# Moving and going to finally have my baby at home!



## Jacksmama (Jan 27, 2010)

After years of wishing, I am finally going to be moving out to the country and will be able to keep Jack at home! I can't tell you how excited I am to be able to walk out the door and see my boy whenever I want!! He has been boarded 30 min away since he was a baby. 
I have a list going of things that I will need on hand at all times, but I know I am missing some things. Feed, hay, water, grooming supplies, all of that is the "easy" part,lol. Would you please tell me what you think I will need on hand so I can double check myself? Thanks a bunch!


----------



## MHFoundation Quarters (Feb 23, 2011)

How exciting! Congrats! 

I keep so much stuff around that I don't even think about it. It's too early to think this hard :lol:

Vet kit, thermometer with string, stethoscope, ointments, wound dressings & bandages, bute, banamine, etc...
Fence repair supplies (extra chains & snaps for gates too) 
Extra buckets
Pitch forks, rakes, wheelbarrow
Heavy duty garden hose(s)
and always have lots of elbow grease handy :wink:

There's a lot more but hopefully someone else who's had their morning coffee will chime in!


----------



## Jacksmama (Jan 27, 2010)

Lol, thanks MH! I will DEFINITELY have lots of extra fencing and gate supplies, Jack grows thumbs at night


----------



## MangoRoX87 (Oct 19, 2009)

Go ahead and set aside a "dumping ground" for manure and such..even if your horse is out at pasture, "horsey patrol" is still needed, you'd be suprised how quick it can build up!


----------



## Jacksmama (Jan 27, 2010)

Oh that's a good point! I know exactly where that needs to go, thanks Mango!


----------



## gunslinger (Sep 17, 2011)

My newerspreader is one of the handiest, helpful items I've got.

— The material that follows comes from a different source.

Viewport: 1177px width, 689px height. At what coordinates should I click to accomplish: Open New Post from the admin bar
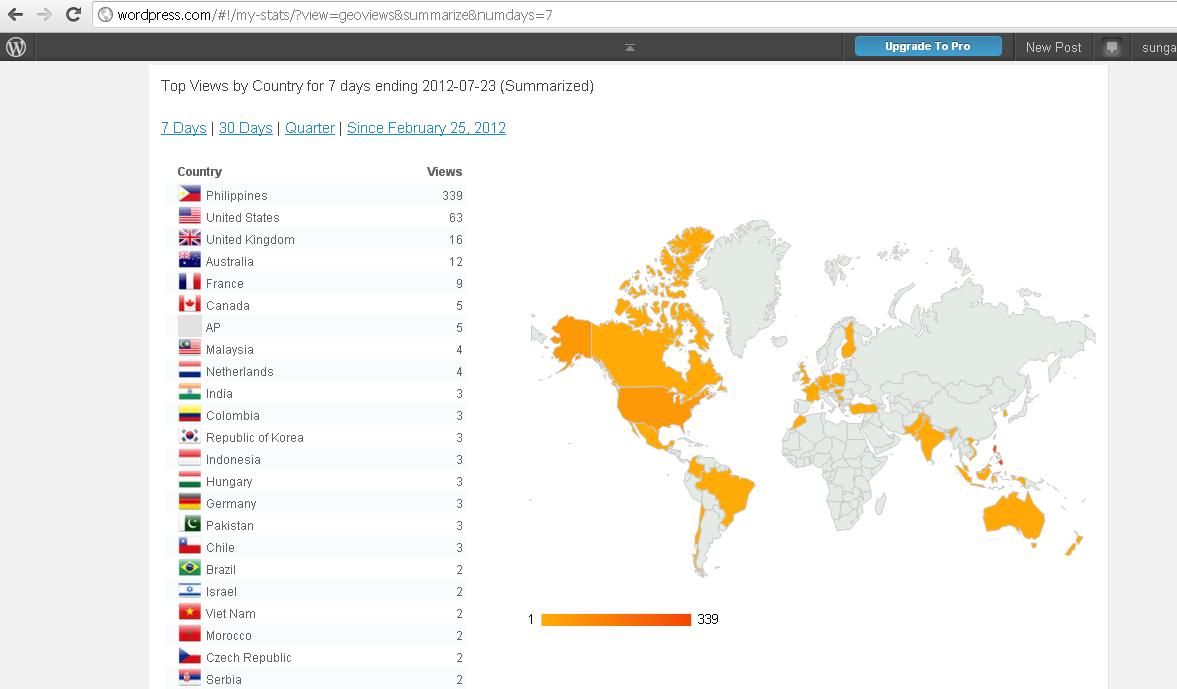tap(1053, 47)
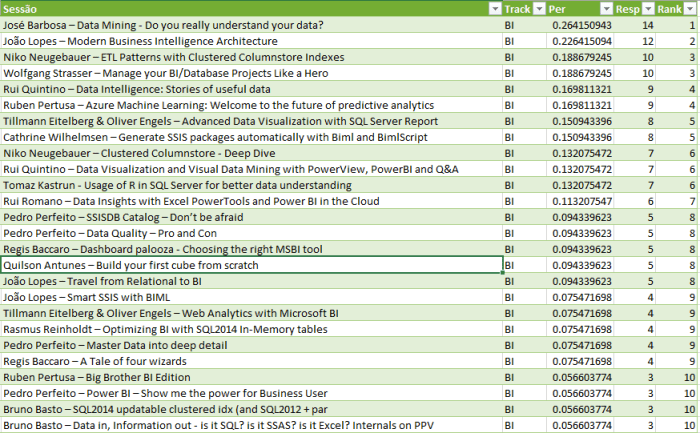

My wife looked at me kind of funny when I brought it home, but now she uses it most every day, three seasons per year.

Newer Spreader

I mean, why pile it up when you can spread it?


----------



## MHFoundation Quarters (Feb 23, 2011)

Ah yes, tractor & manure spreader are wonderful things! I do make a pile through winter though & let it sit and break down. Come spring all of my family, friends & myself have fertilizer for our gardens.


----------



## Skyseternalangel (Jul 23, 2011)

gunslinger said:


> My newerspreader is one of the handiest, helpful items I've got.
> 
> My wife looked at me kind of funny when I brought it home, but now she uses it most every day, three seasons per year.
> 
> ...


Haha how clever.. I didn't even consider about doing that.


----------



## Saddlebag (Jan 17, 2011)

If you have an atv or riding mower find an old box spring, burn the material off and drag it behind your machine. Dirt cheap manure spreader. Then if you have a bagger for your riding mower you can go over this after it's dried a few days and bag it to either compost it or sell it, especially if it's bagged. It's light and easy to handle.


----------



## gunslinger (Sep 17, 2011)

MHFoundation Quarters said:


> Ah yes, tractor & manure spreader are wonderful things! I do make a pile through winter though & let it sit and break down. Come spring all of my family, friends & myself have fertilizer for our gardens.



I do the same thing. Pile it up from about November through February, mulch the flowers, trees and bushes, then spread the rest on the pasture, over seed, and drag harrow it lightly.

A manure spreader is something I wish I'd have bought much earlier. We clean the stalls and spread the manure. A couple of times a week we pick up the piles in the pasture and spread them too.

One of the side benefits of spreading is there seems to be far less flies than before when I piled it.


----------



## Jacksmama (Jan 27, 2010)

We do have a 4 wheeler, and a tractor is on the list of things, that list keeps getting longer lol. I have also heard that a section of chain link will do the trick?


----------